NVIDIA's Unprecedented Request

In a dramatic reversal of typical semiconductor industry dynamics, NVIDIA has asked Samsung Electronics to begin shipping its next-generation HBM4 memory chips even before completing final quality verification testing. The request underscores the severity of memory constraints facing the artificial intelligence industry, where high-bandwidth memory has become the critical bottleneck for AI chip production.

Korean Memory Giants Rise to Power

The development marks a stark shift in bargaining power. Just one generation ago, Samsung was anxiously awaiting approval from NVIDIA's stringent quality tests for its previous HBM chips. Now, Korean memory manufacturers have ascended to what analysts describe as "super supplier" status, effectively controlling the chokepoint of the global AI industry.

According to market research firm Counterpoint Research, SK Hynix and Samsung are projected to hold fifty-four percent and twenty-eight percent of the global HBM4 market respectively, giving them a combined share exceeding eighty percent. Analysts have compared this position to Taiwan Semiconductor Manufacturing Company's dominance in advanced chip fabrication.

Supply Constraints Drive Urgency

The request comes as Samsung prepares to begin mass production of sixth-generation HBM4 in February, with initial shipments destined for NVIDIA's upcoming Vera Rubin AI accelerator platform. Morgan Stanley has stated that both Korean memory companies have entered "an unprecedented stage of supply constraints," with the entire year's memory production already sold out.

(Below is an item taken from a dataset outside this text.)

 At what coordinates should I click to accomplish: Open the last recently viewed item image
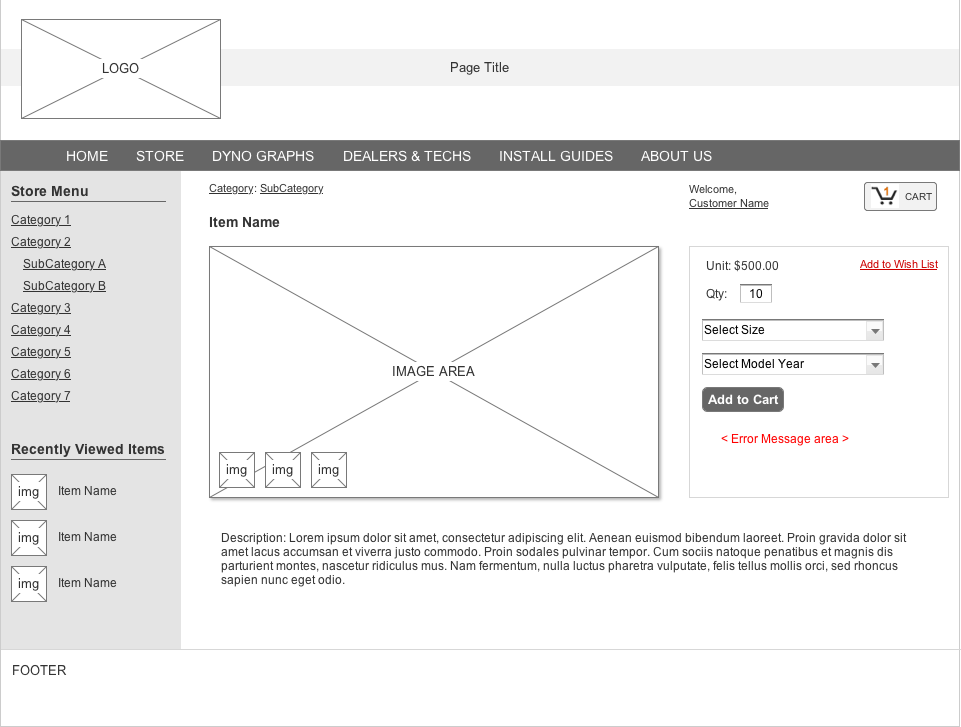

Both companies have begun what the industry calls "risk production" of HBM4, putting wafers into production lines before customer certification is completed. This approach allows them to build volume ahead of formal approval, though it carries risks around reliability and yield consistency.

Market Implications

The memory shortage reflects a broader industry transformation as manufacturers redirect capacity toward high-bandwidth memory for AI servers. HBM commands higher margins but consumes roughly three times the wafer capacity of standard memory per gigabyte. Analysts project memory prices to rise forty to fifty percent through the first half of the year, with relief not expected until new manufacturing facilities reach volume production in twenty twenty-seven.